36-651/751: Software Licensing

– Spring 2019, mini 3 (last updated February 21, 2019) all courses · refsmmat.com

So you’ve developed some statistical software for your research (or your job or for fun). You’d like to publish your software so others can use it, maybe as supplementary material for a paper or maybe just for the sake of open science.

You can send the source code to the journal, post a Zip file on your website, or make your GitHub repository public. That’s easy enough.

But what are people allowed to do with that code? What conditions can you set on its use? What does “open source” mean, anyway?

Trademarks and Patents Aren’t Copyrights

This isn’t strictly relevant, but it’s worth making the distinction.

A trademark is a different thing than a copyright. Trademark refers to some name, brand, logo, or design identifying a product or brand and distinguishing it from others. Their purpose is to identify the origin of a product or service – the business or company or person who controls them – and trademarks exist primarily to protect consumers and inform free markets.

A trademark ensures that if you like a certain company’s products, no other company can sell products under their name without their permission, thus appropriating your trust in the brand and convincing you to buy something you otherwise wouldn’t.
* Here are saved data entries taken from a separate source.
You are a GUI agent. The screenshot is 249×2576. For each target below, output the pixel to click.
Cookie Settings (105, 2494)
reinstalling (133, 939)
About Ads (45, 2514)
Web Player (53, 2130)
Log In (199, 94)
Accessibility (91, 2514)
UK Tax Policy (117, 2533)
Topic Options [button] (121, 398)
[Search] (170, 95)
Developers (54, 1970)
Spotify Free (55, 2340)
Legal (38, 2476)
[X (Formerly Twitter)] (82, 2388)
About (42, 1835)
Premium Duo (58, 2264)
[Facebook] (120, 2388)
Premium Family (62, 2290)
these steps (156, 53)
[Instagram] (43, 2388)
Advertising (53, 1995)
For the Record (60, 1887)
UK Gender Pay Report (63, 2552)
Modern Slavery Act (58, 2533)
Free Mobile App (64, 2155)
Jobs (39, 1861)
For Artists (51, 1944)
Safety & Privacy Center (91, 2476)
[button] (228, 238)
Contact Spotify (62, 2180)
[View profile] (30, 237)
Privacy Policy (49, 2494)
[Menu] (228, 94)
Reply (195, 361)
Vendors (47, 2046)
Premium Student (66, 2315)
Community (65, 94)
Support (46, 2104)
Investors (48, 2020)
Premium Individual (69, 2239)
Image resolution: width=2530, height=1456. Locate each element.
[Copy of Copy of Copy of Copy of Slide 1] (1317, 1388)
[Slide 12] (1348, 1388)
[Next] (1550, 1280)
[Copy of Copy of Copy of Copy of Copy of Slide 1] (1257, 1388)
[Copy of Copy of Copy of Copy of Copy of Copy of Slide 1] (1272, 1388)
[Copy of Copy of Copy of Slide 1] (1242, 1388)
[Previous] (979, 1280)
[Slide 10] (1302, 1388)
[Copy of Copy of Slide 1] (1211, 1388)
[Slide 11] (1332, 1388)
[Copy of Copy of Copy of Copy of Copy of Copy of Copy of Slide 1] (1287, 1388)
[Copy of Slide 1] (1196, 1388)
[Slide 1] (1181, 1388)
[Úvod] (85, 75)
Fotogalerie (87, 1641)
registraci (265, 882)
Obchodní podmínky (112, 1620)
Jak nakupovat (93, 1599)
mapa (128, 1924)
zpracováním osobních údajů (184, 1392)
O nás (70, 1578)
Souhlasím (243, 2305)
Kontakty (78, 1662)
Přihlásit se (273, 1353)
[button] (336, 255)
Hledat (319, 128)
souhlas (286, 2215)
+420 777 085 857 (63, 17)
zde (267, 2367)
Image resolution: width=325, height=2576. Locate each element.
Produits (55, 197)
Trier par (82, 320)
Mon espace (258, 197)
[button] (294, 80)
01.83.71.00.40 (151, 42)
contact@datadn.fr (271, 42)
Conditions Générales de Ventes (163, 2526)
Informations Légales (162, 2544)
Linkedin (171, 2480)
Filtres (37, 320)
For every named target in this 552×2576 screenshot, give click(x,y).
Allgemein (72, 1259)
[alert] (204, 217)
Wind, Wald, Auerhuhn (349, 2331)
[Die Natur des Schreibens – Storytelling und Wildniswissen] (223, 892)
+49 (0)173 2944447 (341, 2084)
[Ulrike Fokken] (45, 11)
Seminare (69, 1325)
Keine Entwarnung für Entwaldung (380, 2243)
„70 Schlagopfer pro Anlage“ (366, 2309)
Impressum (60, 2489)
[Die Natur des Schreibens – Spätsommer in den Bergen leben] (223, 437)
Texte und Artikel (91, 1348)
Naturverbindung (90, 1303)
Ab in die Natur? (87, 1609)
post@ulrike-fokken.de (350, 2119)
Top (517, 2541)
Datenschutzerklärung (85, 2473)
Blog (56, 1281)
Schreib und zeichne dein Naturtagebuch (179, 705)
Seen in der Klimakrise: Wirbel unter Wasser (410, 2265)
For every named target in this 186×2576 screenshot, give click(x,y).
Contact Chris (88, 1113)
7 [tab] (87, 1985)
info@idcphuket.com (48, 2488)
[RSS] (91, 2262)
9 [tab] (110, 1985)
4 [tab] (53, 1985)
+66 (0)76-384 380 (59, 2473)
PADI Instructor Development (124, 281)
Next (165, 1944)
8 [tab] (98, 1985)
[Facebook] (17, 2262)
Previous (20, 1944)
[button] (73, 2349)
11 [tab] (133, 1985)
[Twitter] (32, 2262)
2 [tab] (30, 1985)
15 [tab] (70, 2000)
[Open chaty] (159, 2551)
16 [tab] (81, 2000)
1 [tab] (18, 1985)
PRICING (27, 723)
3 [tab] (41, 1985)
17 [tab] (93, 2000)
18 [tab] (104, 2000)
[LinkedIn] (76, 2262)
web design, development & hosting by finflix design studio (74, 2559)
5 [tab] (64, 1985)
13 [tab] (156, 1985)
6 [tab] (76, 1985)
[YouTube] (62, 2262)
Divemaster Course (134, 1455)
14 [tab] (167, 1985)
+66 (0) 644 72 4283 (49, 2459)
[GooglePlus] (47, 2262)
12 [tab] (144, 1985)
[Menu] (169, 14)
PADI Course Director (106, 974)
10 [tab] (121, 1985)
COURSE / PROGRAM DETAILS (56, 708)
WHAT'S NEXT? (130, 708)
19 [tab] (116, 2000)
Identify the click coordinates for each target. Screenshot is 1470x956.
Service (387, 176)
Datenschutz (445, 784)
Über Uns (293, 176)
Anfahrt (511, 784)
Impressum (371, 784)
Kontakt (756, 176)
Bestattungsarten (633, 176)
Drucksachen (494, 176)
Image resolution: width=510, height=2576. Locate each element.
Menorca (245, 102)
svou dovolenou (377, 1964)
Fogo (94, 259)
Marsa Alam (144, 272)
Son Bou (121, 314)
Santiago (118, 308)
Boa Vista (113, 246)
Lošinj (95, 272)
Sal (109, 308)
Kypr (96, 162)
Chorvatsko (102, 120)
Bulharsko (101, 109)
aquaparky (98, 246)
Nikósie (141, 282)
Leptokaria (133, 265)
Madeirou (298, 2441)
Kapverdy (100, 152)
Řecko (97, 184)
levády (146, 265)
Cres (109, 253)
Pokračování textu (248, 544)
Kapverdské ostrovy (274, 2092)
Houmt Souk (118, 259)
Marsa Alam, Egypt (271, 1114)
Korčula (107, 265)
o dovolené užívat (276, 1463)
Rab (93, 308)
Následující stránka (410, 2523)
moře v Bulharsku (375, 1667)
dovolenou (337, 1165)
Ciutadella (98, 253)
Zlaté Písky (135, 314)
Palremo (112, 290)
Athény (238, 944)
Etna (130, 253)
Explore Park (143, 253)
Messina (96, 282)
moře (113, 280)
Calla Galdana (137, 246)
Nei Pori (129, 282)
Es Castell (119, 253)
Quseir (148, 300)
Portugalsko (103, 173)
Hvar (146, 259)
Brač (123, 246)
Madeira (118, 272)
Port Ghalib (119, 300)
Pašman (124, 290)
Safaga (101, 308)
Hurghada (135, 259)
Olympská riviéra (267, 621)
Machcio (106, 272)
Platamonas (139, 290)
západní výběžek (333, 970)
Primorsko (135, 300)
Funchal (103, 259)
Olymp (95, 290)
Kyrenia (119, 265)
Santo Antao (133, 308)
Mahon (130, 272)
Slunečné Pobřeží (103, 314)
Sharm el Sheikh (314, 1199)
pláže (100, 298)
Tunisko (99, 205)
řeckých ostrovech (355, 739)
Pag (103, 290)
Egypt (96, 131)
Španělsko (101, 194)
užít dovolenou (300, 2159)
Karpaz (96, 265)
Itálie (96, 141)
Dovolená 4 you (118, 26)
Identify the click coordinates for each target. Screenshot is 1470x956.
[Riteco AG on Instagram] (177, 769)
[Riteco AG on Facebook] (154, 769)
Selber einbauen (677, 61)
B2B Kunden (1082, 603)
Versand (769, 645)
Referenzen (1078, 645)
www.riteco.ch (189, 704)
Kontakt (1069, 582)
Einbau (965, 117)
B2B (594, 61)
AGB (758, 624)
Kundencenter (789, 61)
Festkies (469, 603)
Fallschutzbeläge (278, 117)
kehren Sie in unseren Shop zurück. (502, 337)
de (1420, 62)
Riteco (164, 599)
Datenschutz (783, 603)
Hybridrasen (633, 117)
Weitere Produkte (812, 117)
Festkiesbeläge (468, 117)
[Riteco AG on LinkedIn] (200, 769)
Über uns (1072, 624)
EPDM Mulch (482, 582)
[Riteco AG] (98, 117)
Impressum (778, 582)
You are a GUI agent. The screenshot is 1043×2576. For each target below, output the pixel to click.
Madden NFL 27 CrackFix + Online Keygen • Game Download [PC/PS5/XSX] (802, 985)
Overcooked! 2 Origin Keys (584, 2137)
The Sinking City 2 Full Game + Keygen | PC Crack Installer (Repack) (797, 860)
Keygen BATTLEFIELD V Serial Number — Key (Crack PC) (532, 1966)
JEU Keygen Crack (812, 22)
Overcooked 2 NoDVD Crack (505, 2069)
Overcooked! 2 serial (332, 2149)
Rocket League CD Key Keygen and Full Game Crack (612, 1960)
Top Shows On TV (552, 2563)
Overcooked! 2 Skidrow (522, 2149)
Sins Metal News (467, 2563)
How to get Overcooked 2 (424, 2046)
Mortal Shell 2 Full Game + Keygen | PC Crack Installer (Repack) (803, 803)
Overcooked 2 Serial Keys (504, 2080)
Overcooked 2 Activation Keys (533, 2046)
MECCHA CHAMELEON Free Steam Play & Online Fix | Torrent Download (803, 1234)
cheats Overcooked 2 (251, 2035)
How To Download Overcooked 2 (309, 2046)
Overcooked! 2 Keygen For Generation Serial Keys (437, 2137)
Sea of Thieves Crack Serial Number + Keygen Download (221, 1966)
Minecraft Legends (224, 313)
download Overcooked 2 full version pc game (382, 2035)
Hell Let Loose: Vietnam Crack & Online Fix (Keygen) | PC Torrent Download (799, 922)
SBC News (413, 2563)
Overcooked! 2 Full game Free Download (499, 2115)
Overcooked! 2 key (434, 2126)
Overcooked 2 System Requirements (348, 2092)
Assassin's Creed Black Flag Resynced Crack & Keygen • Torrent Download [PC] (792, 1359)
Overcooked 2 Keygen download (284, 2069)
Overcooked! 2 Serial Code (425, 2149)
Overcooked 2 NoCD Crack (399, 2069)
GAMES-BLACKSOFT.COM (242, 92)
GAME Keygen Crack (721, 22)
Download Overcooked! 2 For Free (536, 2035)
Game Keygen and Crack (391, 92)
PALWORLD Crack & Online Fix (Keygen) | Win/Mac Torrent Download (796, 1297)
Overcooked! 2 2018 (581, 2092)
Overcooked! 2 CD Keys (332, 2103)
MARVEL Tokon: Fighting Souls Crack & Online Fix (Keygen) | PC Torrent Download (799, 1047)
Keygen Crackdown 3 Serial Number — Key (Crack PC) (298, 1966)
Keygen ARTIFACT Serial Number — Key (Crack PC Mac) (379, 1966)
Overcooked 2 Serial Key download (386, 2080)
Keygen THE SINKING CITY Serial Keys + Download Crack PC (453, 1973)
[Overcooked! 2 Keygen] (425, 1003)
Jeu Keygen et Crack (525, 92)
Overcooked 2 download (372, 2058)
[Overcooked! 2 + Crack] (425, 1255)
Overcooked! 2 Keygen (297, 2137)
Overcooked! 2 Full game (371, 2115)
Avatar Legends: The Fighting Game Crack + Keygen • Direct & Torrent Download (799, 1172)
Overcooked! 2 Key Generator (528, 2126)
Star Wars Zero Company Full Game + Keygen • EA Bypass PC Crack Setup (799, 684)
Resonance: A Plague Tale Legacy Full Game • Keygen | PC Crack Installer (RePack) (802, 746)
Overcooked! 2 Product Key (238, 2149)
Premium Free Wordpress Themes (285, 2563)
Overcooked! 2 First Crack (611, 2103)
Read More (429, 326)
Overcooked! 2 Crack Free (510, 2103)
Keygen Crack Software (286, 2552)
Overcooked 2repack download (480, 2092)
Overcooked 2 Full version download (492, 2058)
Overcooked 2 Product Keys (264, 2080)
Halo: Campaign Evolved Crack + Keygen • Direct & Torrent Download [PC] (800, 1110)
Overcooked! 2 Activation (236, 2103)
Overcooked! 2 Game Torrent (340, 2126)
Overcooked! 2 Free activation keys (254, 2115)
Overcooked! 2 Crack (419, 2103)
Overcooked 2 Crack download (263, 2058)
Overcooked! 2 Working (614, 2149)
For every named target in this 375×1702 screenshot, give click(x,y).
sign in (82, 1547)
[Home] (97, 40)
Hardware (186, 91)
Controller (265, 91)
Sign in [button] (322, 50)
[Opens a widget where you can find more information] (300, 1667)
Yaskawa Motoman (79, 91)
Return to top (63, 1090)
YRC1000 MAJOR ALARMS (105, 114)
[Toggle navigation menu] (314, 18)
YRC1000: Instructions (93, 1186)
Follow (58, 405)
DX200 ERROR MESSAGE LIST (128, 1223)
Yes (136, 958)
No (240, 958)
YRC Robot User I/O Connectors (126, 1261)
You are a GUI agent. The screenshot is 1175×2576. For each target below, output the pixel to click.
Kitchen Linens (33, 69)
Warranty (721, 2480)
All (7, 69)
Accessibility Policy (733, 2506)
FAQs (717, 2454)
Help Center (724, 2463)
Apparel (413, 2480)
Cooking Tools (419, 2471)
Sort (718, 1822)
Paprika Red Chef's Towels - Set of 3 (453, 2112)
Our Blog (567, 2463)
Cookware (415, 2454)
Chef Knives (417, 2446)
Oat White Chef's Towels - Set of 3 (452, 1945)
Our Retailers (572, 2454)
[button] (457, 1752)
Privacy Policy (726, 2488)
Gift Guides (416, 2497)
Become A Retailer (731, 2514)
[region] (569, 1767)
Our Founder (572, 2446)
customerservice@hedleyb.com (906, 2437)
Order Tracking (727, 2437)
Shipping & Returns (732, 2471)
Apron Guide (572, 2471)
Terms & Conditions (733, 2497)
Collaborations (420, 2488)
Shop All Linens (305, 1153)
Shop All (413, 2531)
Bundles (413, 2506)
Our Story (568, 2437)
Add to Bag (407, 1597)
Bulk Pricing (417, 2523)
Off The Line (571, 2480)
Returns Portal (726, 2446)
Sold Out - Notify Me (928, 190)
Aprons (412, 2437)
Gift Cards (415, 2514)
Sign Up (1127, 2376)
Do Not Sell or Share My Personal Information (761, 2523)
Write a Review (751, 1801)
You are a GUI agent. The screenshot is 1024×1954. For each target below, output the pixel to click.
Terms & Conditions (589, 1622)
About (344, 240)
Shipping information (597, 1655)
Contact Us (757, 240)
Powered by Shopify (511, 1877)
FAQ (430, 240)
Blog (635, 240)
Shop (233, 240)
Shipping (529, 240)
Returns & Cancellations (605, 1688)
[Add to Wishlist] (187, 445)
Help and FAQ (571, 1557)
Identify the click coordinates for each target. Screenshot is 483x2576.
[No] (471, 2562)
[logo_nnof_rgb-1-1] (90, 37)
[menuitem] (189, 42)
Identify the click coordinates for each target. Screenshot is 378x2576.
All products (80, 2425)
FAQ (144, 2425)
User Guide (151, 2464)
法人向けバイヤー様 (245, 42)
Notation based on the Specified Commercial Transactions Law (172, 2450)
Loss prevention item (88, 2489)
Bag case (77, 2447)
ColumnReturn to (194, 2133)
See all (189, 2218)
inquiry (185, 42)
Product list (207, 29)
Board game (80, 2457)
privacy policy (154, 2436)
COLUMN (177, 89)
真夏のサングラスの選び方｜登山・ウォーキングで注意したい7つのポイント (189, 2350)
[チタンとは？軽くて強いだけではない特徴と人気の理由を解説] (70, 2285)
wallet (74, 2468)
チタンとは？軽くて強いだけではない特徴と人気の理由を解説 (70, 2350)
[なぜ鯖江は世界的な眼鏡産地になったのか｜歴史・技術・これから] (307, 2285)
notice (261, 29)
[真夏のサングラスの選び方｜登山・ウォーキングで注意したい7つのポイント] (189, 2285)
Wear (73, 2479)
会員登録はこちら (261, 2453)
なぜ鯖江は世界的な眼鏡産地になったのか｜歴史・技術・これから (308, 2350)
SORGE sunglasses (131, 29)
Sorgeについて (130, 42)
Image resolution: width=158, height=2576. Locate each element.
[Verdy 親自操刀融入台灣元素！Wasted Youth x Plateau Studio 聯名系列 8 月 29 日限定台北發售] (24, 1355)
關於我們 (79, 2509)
Trademarks can be licensed, meaning one company can grant another company permission to use their trademarks (e.g. a movie studio granting permission for Lego to make Lego sets for their movies).

No, you don’t need to use the little ™ or ® symbols any time you refer to a trademarked name. Companies use the symbols basically to give notice that their brands are trademarks; you don’t need to use the symbols when you refer to their names. Don’t crust up your writing with little barnacles of legalese every time you mention PepsiCo®™.

A patent is also different from a copyright. Patents are used to register inventions, and grant you the exclusive right to use and sell that invention for twenty years (roughly). In exchange for that exclusive right, you must file a detailed document (the patent) describing your invention, so the public may benefit from the invention. If you hold a patent you may grant licenses to others to use it (and charge them money for the privilege); after the patent expires, anyone may use the patented idea however they want.

Inventions in the form of software can be patented, but this is an area of some controversy. “Patent troll” companies tried to make money by patenting ordinary things with an extra “but done on a computer”, then suing other companies doing these things on a computer; the Supreme Court later ruled that adding “but done on a computer” to an abstract idea does not make it a valid patentable invention. Software patents are still controversial.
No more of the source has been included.